> _The task_
Search the material below for the string "Expand". Return every line that holds it.

# # # # # # #

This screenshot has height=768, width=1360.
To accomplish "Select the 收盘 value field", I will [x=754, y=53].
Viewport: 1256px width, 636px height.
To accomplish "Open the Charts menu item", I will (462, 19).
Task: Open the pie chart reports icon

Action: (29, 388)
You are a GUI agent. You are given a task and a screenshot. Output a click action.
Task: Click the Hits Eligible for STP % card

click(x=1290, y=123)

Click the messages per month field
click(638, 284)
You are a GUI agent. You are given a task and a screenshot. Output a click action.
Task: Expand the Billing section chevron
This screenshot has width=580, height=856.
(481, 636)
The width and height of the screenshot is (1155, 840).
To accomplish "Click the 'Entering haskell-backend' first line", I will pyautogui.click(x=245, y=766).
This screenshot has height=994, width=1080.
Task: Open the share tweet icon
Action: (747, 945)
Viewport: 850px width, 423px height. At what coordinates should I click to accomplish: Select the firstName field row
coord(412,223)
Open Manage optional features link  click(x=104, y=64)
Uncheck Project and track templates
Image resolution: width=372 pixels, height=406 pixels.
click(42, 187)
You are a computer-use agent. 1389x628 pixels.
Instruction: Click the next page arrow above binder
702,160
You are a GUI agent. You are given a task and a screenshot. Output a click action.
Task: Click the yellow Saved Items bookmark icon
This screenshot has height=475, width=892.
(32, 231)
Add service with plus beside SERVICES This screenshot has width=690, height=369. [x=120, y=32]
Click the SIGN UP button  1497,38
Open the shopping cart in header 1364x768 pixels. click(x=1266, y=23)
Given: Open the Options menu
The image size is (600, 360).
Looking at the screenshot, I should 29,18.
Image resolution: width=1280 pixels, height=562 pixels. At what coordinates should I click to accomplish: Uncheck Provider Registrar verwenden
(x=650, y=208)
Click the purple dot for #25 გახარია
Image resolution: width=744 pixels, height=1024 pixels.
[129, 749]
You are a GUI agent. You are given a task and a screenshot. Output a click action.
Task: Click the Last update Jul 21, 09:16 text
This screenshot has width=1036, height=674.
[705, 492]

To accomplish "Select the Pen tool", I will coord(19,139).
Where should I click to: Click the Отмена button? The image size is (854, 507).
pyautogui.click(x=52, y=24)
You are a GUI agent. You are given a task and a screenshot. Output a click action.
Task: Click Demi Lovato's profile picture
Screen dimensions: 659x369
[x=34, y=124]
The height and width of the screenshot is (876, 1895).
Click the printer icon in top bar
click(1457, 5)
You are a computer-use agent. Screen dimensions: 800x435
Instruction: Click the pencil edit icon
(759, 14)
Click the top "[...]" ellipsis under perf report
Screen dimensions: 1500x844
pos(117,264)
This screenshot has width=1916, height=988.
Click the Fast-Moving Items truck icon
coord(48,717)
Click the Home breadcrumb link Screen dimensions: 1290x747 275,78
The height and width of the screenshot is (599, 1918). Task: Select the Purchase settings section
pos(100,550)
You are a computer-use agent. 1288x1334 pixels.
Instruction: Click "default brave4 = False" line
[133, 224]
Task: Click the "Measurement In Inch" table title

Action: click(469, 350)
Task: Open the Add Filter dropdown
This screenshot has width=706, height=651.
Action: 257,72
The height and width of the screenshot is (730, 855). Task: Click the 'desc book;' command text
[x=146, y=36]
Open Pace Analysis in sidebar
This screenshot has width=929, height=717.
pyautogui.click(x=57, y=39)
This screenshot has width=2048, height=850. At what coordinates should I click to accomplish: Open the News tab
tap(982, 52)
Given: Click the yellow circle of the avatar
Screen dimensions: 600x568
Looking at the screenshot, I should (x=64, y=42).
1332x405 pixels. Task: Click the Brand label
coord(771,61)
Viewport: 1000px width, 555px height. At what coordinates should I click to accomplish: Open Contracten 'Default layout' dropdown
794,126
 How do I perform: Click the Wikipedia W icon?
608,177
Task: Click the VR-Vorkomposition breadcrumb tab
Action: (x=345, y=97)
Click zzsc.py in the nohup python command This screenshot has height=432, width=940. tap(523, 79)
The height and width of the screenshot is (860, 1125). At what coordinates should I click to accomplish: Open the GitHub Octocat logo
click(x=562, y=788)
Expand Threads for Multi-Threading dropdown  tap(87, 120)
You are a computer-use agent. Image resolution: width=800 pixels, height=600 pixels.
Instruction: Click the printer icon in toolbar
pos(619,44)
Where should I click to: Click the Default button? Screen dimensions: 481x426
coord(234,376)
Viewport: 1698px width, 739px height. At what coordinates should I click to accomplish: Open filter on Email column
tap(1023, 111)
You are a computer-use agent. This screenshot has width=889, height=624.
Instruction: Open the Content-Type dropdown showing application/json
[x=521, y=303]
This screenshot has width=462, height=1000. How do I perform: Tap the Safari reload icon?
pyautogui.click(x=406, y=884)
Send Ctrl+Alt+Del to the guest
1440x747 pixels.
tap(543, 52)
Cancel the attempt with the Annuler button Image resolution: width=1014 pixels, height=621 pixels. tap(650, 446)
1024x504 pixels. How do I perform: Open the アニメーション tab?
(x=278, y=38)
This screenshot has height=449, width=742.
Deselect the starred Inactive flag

# # # # # # #

> _Problem solution_
Task: Expand the Billing section chevron
Expand Threads for Multi-Threading dropdown  tap(87, 120)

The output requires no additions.